After assembling the SDK and drivers for the D435i camera in the ROS system, the system subscribes to the color images of apples, aligned depth maps, and camera intrinsic parameters from the camera. Using the formula described in Section 2.4, the spatial coordinates of the apple targets identified by YOLO are calculated. Subsequently, through tf coordinate transformations and communication with the robotic arm, the spatial coordinates of the apples in the base coordinate system of the robotic arm are obtained. Upon activating YOLO and the depth camera, the results are visually displayed in the RViz interface. Figure 12 shows the visualization software interface we use for controlling the robot. This software is based on the ROS framework and integrates the MoveIt! motion planning library to achieve motion planning and control of the robot. The top section of the software includes global options where the global status and coordinate system can be viewed and set. The following steps outline how to configure and display your own robot in the Rviz visualization interface, including creating the robot’s URDF file, setting the robot description parameters, and configuring Rviz to display the robot model. MoveIt! motion planning functionalities are used to implement path planning, path constraints, velocity scaling, and acceleration scaling parameter settings. The top right window of the visualization interface displays real-time images from the camera, processed by YOLOv5 for object detection. This is achieved by subscribing to the camera image topic, processing the image data with YOLOv5, publishing the results, and displaying them in Rviz. The bottom right window provides a three-dimensional view that shows the robot’s posture and motion trajectory in real-time. The advantages of the visualization interface include intuitively understanding the robot’s status and position and observing the YOLOv5 algorithm’s detection results. Additionally, it allows for viewing the robot’s sensor data and motion status for in-depth analysis, improving the debugging efficiency of the robot system. This provides strong support for the application of apple-harvesting robots in complex environments.

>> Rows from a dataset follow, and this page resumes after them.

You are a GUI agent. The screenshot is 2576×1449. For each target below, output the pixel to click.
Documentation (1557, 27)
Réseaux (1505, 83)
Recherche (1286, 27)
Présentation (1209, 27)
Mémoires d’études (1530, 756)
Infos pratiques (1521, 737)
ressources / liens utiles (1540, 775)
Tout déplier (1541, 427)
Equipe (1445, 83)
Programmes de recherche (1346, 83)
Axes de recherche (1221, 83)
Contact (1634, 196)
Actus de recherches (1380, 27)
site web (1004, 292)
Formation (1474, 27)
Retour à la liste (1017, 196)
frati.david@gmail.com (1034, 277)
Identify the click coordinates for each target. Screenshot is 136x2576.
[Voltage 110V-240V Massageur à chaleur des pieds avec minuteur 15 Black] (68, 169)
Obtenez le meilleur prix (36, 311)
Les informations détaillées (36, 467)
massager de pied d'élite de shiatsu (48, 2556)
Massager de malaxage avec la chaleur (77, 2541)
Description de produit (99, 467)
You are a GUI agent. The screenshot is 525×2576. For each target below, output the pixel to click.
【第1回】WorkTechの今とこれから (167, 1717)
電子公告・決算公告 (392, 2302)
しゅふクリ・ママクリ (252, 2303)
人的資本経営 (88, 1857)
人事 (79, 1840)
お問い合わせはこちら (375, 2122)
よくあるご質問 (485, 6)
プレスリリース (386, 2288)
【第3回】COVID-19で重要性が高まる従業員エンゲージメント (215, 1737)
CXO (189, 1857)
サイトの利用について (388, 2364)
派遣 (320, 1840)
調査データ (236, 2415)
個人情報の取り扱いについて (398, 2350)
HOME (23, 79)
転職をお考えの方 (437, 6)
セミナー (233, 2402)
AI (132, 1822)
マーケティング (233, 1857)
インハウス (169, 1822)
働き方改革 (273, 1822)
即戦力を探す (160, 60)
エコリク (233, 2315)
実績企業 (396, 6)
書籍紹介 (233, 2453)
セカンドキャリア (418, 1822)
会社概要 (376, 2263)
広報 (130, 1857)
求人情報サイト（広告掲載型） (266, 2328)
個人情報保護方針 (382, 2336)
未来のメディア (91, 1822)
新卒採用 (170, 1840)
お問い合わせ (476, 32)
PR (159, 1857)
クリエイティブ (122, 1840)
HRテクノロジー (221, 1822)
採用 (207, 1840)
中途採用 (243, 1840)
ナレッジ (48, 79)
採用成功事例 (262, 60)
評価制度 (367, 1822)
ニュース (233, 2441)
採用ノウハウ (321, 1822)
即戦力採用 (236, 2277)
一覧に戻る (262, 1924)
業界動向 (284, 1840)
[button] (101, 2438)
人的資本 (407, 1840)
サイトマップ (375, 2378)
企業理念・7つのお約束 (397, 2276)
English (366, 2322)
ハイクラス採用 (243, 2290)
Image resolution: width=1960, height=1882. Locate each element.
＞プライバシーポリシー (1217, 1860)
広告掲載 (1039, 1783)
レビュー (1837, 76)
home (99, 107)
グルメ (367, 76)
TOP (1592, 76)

3.5. System Integration and Control of the Robot

In this study, we used the RPLidar A2 for environmental perception and obstacle avoidance. It provides 360-degree environmental scan data by publishing on the “/scan” topic. The Lidar data are used for constructing environmental maps and real-time obstacle detection. The laser scan data published on the scan topic is crucial for these tasks. The working voltage of the Lidar is 5 V, connected to the power module of the robot chassis. The RealSense D435i camera was employed for object recognition and distance measurement. It acquires color images through the “camera/rgb/image_raw” topic and depth images through the “camera/depth/image_raw” topic. These image data are used to detect apples and calculate their 3D positions and diameters. The camera is connected to the AGX Orin development board via USB 3.0., with a supply voltage of 5 V. The IMU is used for attitude estimation and odometry calibration. It publishes acceleration and angular velocity data through the “imu/data” topic, which helps correct accumulated errors during the robot’s movement. The IMU module is integrated into the chassis controller, with a supply voltage of 5 V. All these sensors are integrated and mounted onto a mobile chassis for autonomous movement. The movement of the chassis is controlled by a chassis driver, which communicates with ROS nodes to achieve power control and path tracking. The chassis is equipped with a 24 V rechargeable battery that powers the entire system. Mounted on the chassis is a six-degree-of-freedom robotic arm with a flexible gripper for harvesting and placing tasks. The flexibility and multiple degrees of freedom allow efficient operation and grabbing of apples. The robotic arm is powered by a 24 V power module and controlled by the AGX Orin development board through ROS. After assembling the hardware, we installed ROS on the Ubuntu 18.04 system and set up the necessary drivers and ROS packages for each sensor. We created a Python virtual environment on Ubuntu that matches the environment used to train the YOLOv5 model on the PC. We loaded the trained .pt file and the YOLOv5 model into the robot operating system (ROS). Additionally, we loaded the navigation algorithms into the ROS to control the apple-harvesting robot and complete its tasks.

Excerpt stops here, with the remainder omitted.